- Capitalism and Alternatives -

Save yourself!

Posted by: Samuel Day Fassbinder ( Citizens for a Sustainable Aztlan, Aztlan ) on December 02, 1997 at 18:34:03:

In Reply to: Saving capitalism posted by nat_turner on December 02, 1997 at 01:21:30:

: Look, anyone with any sense of history can see that capitalism has been the best thing to happen to the human race since opposable thumbs.

Well, yes, and capitalism has also been the worst thing to happen to the human race. Check out the World Scientists' Warning to Humanity to read the short list of plagues capitalism has aided and abetted. A good, larger source to understand capitalism as an ecologically destructive force is Clive Ponting's GREEN HISTORY OF THE WORLD.

: We produce more goods with less work than ever before. Even the poorest in capitalist countries are much better off than the poorest of the old pre-capitalist empires and feudal states.

Millions are still starving, of course, becuse of an economy that produces a glut of "goods" (some of which, like cigarettes, deserve to be called "evils") but can't use them properly. A quote from Ladislau Dowbor, at the beginning of Paulo Freire's PEDAGOGY OF THE HEART, helps me unsnarl this contradiction:

"Capitalism does not bring us only product, but also forms of social organization that destroy our ability to use it adequately. We powerlessly watch the stupefaction of children and adults in front of the television and the fact that we spend more and more time intensely working to buy more things designed to save us time. By the same token, we see the amazing advancement of available potential, and we are unable to turn it into a better life."

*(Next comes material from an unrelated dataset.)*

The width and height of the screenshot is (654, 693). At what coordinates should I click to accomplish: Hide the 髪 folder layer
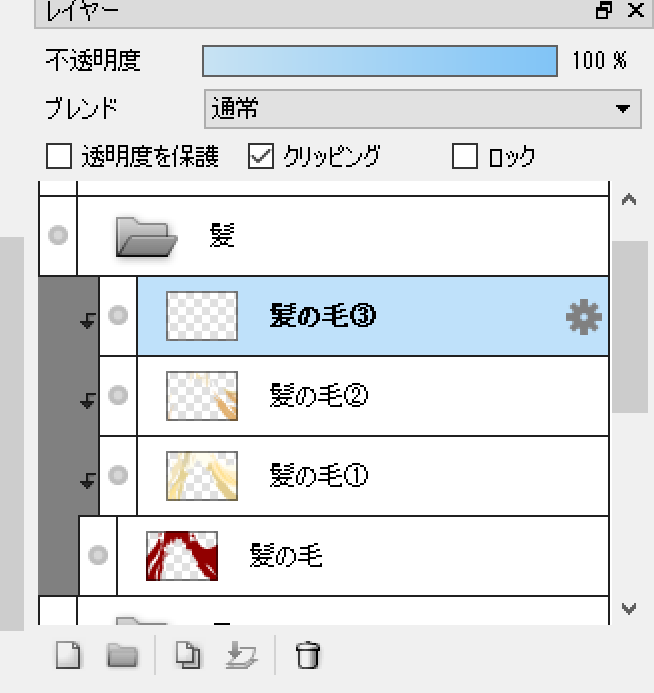[58, 235]
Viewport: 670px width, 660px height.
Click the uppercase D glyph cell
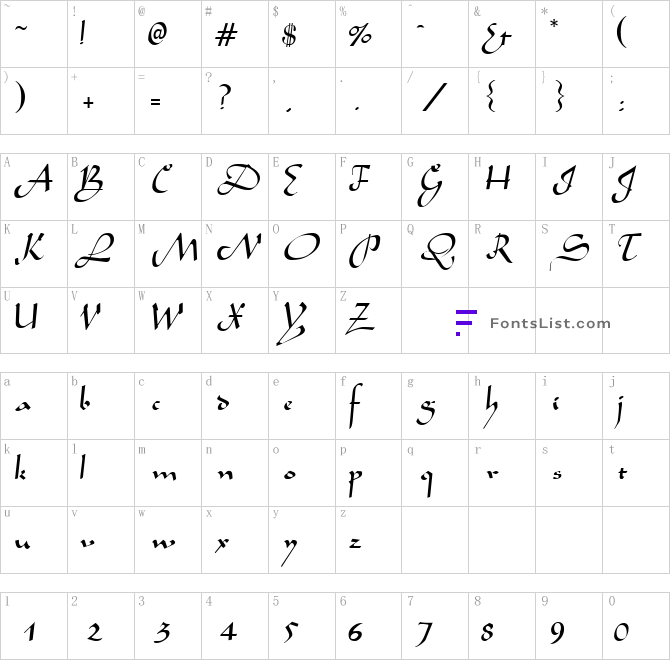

: The question is, what's our next move? We still have pretty bad problems with the environment and with income distribution.

: Why not consider ways of making the current system more fair, rather than some mad revolution, peaceful or not? Wouldn't it be possible to restructure taxes and prices in such a way as to smooth out some of the system's rough edges?

"Making the system more fair" is still a revolutionary idea, because the main source of pride for the operators of the current system is the great efficiency with which they separate you from your money and your work, for the sake of capital accumulation. A system oriented toward fairness and not toward capital accumulation would radically alter capitalism as we know it. Or, rather, such a system would radically alter capitalism as it continues on its current downward slide toward eco-disaster.

: Things aren't perfect. But I'm unwilling to scrap all we've gained so far and start from scratch.

There's no need to do anything in that regard. The current system will scrap itself. All you need to do is... live to see it!